Activity: Using the records below, return exactly the lines from the one containing "1327x519 pixels." through the last, and omit pictures.

━━━ Supplied records ━━━

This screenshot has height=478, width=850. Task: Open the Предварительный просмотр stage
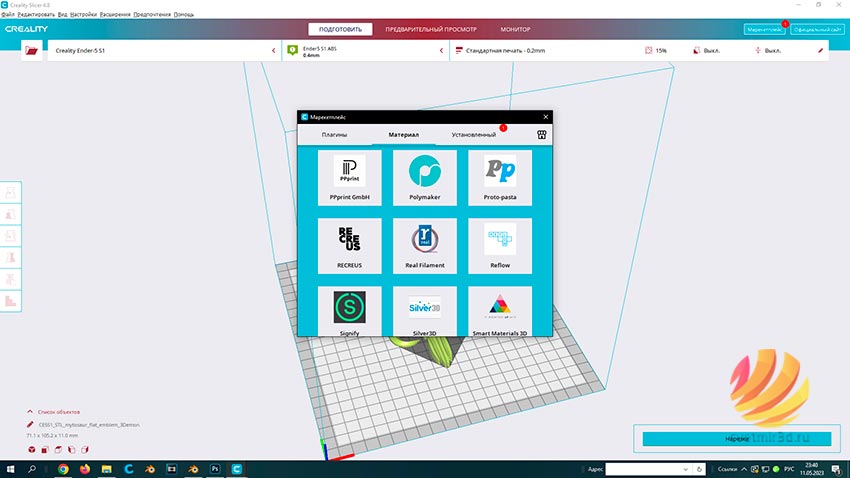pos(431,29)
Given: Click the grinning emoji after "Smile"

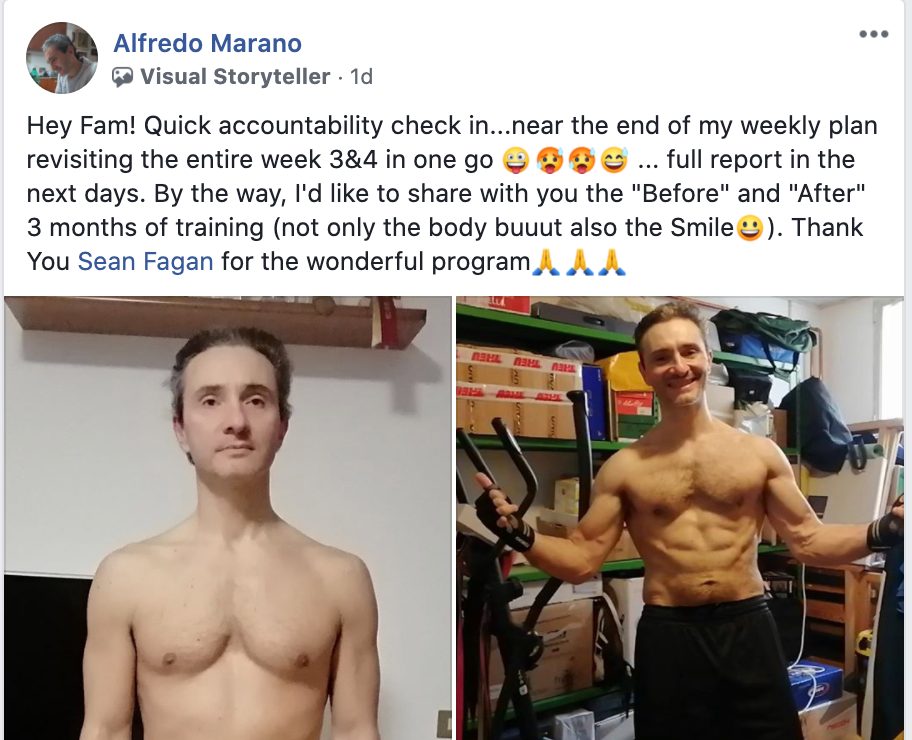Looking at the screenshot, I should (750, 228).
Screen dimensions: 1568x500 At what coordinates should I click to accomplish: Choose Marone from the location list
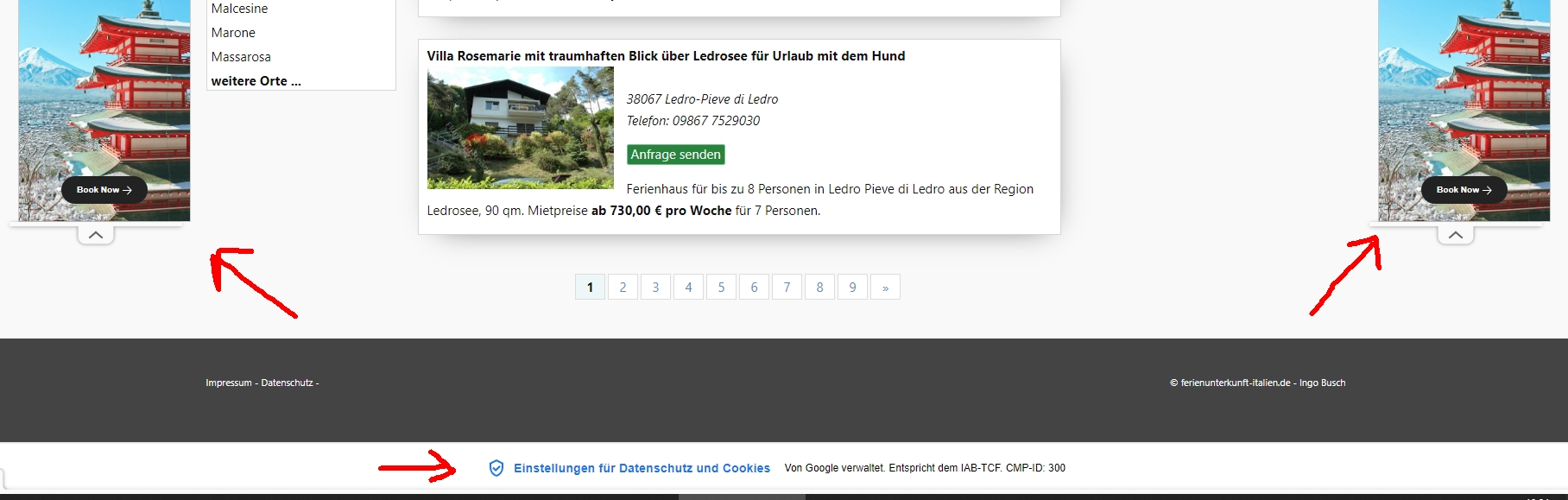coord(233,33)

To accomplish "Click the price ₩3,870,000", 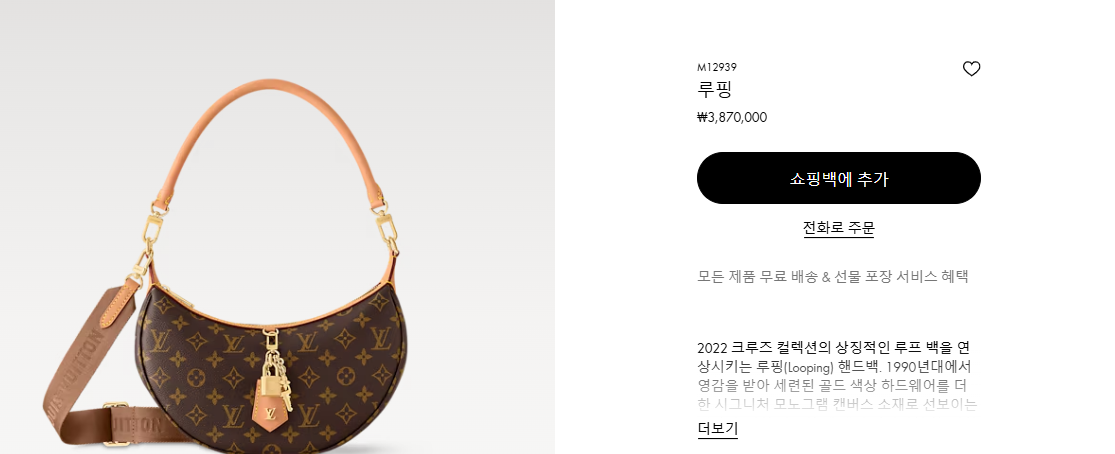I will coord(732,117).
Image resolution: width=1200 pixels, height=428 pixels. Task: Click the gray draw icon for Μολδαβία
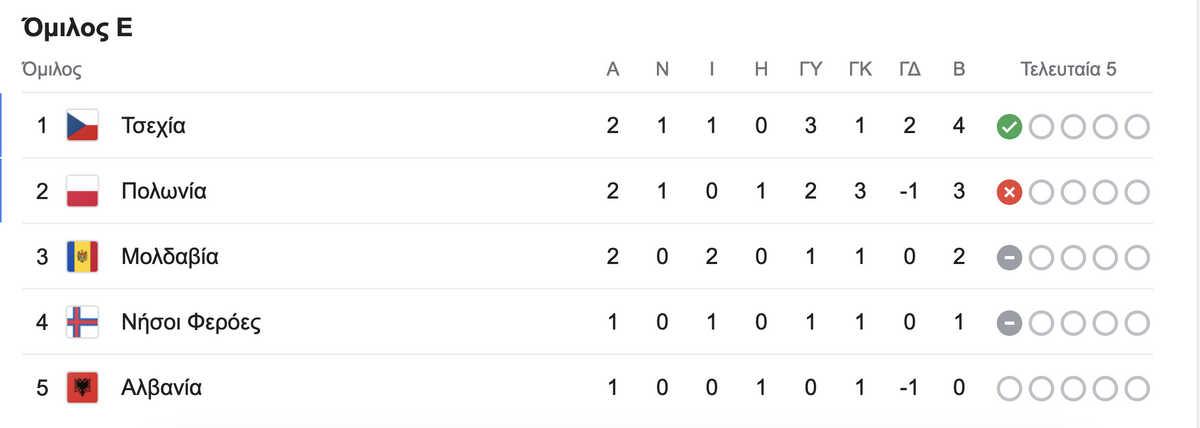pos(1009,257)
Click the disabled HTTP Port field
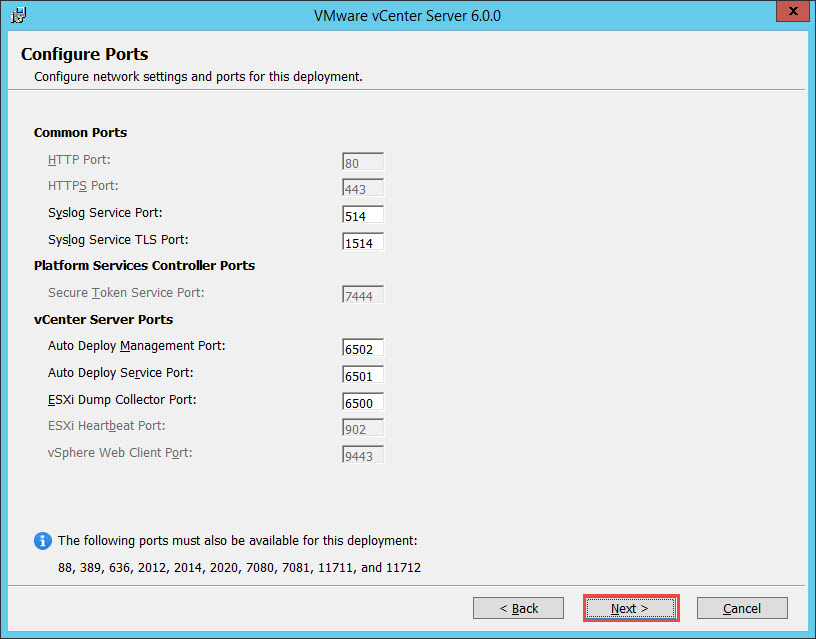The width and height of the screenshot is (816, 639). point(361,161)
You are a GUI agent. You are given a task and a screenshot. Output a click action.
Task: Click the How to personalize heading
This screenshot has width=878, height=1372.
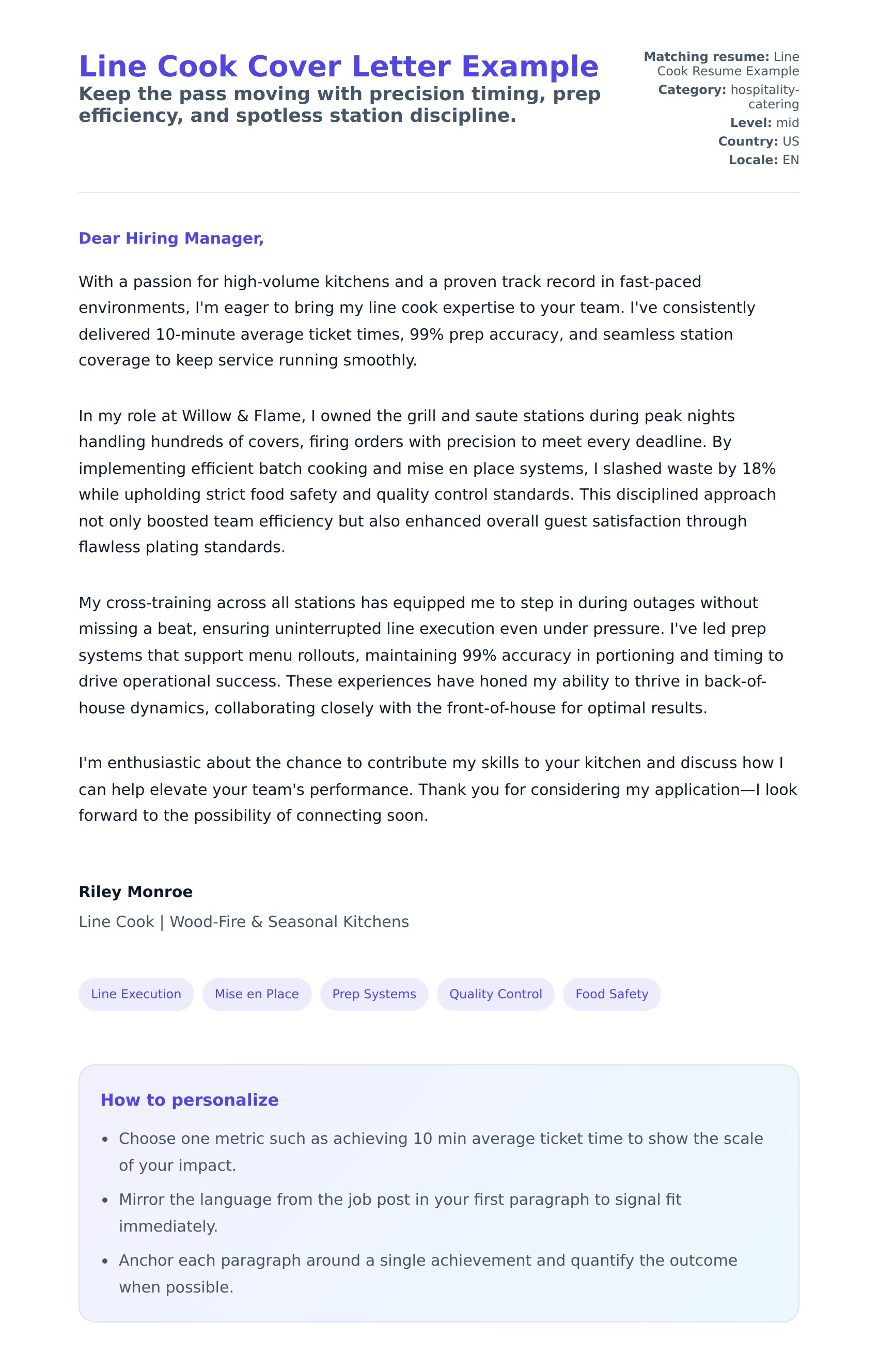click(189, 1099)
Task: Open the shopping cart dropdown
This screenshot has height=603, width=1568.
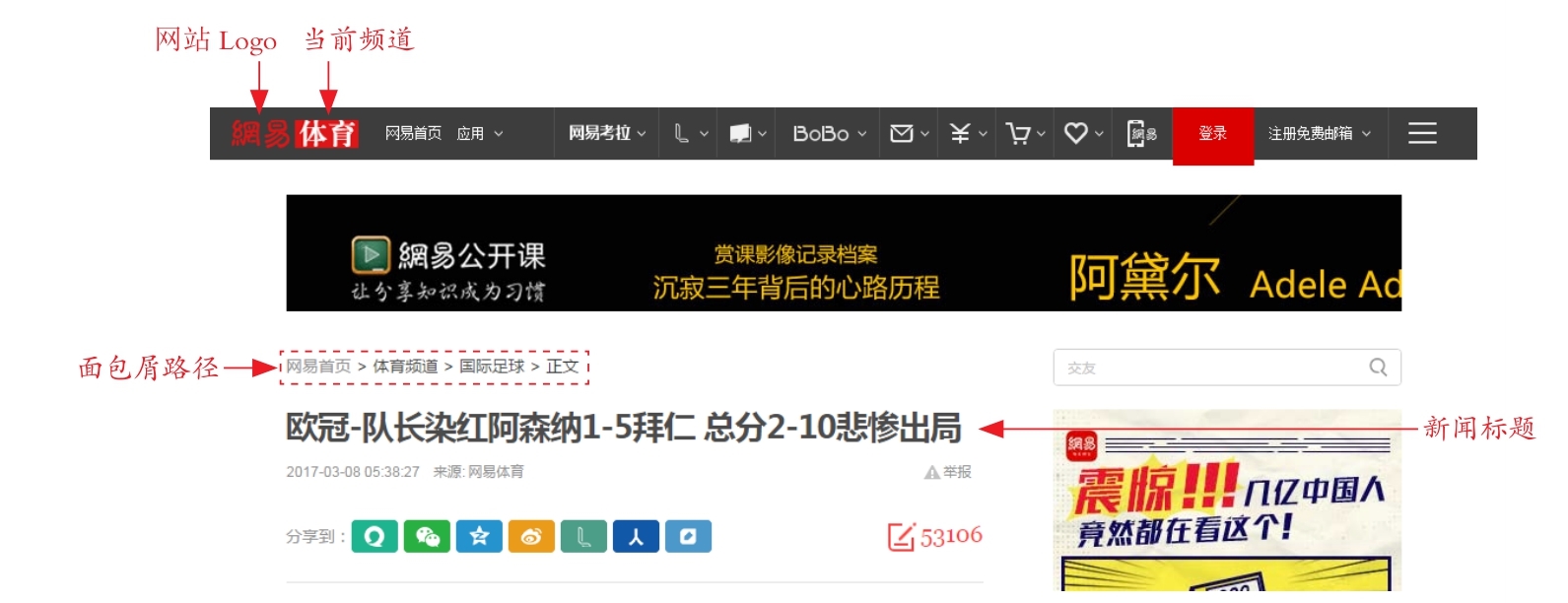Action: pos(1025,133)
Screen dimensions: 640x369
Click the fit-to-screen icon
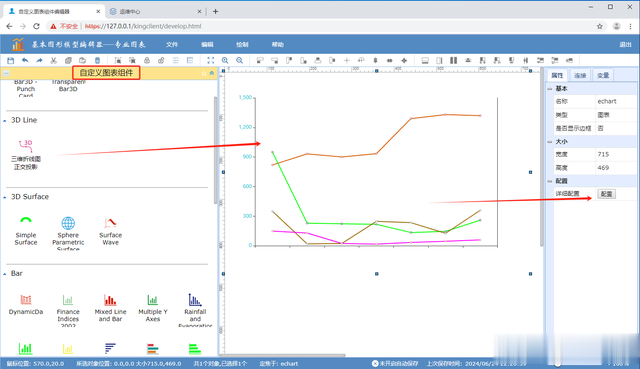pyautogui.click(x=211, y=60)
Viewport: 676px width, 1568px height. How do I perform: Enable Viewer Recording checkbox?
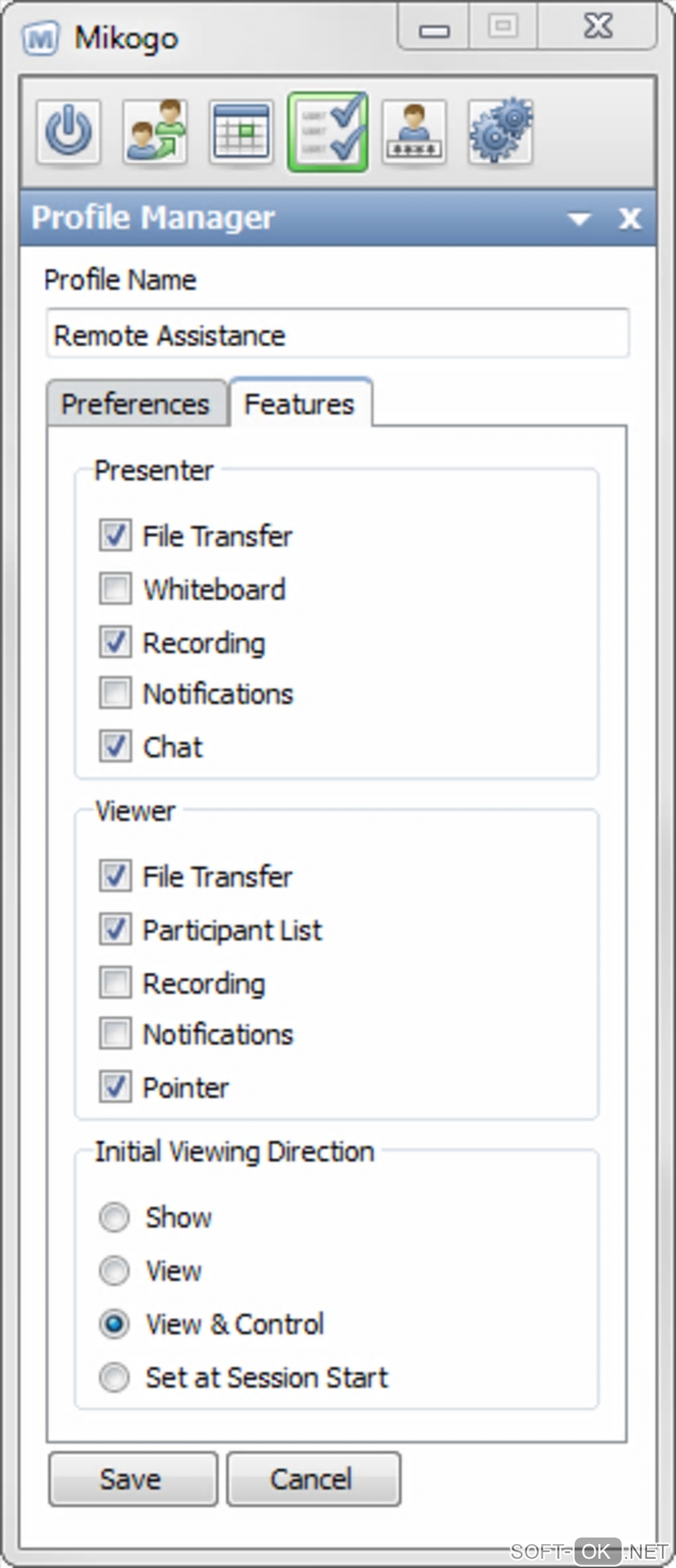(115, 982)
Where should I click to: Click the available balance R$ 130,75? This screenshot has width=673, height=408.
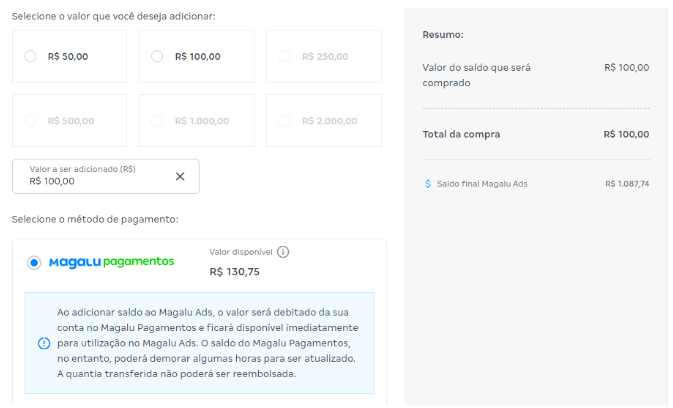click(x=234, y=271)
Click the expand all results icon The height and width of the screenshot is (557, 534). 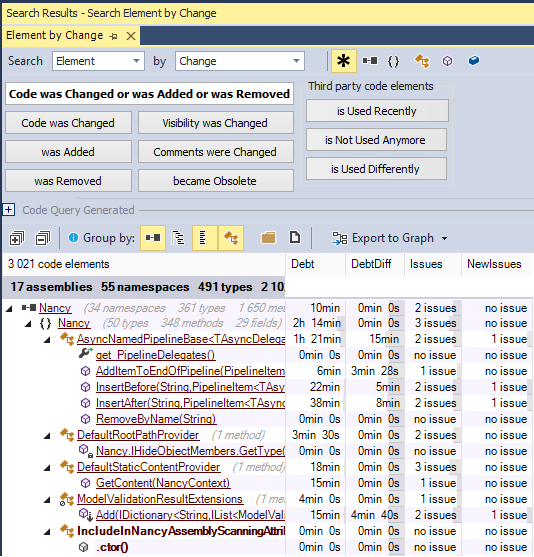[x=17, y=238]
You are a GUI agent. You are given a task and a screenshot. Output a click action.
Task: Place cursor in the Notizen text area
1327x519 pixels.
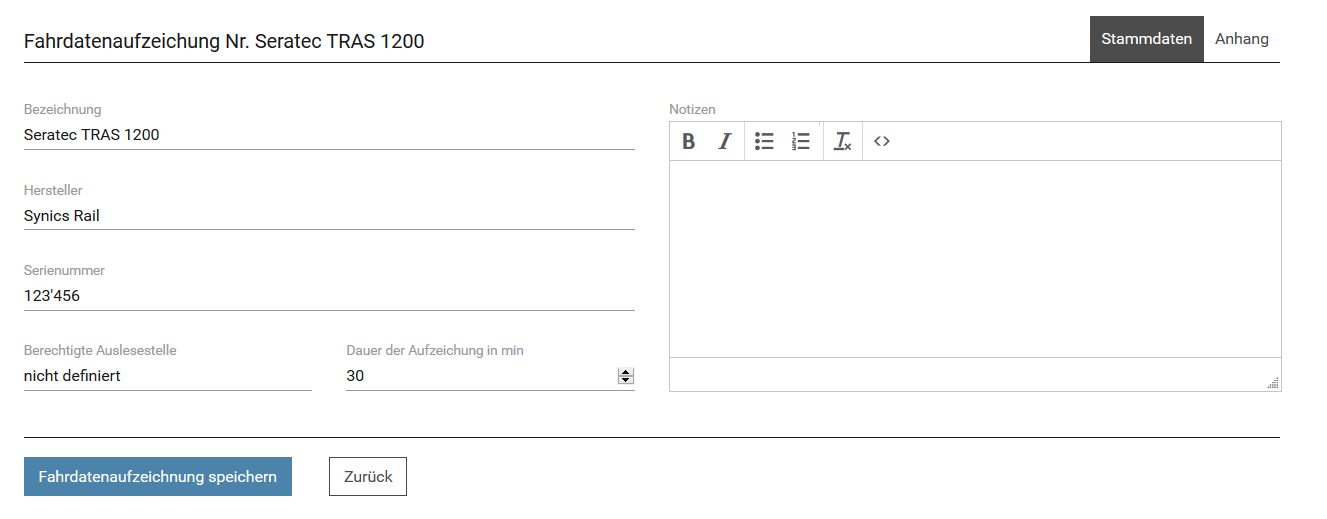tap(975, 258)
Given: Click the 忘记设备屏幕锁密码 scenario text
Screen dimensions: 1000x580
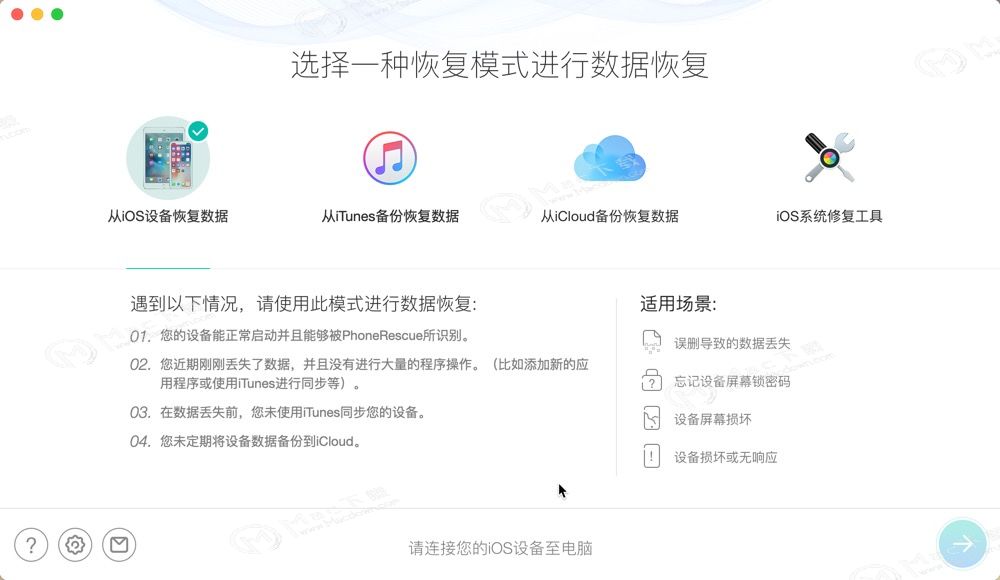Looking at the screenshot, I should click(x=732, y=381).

━━━

Exercise result:
1327x519 pixels.
tap(975, 258)
Given: Click the 忘记设备屏幕锁密码 scenario text
Screen dimensions: 1000x580
Looking at the screenshot, I should click(x=732, y=381).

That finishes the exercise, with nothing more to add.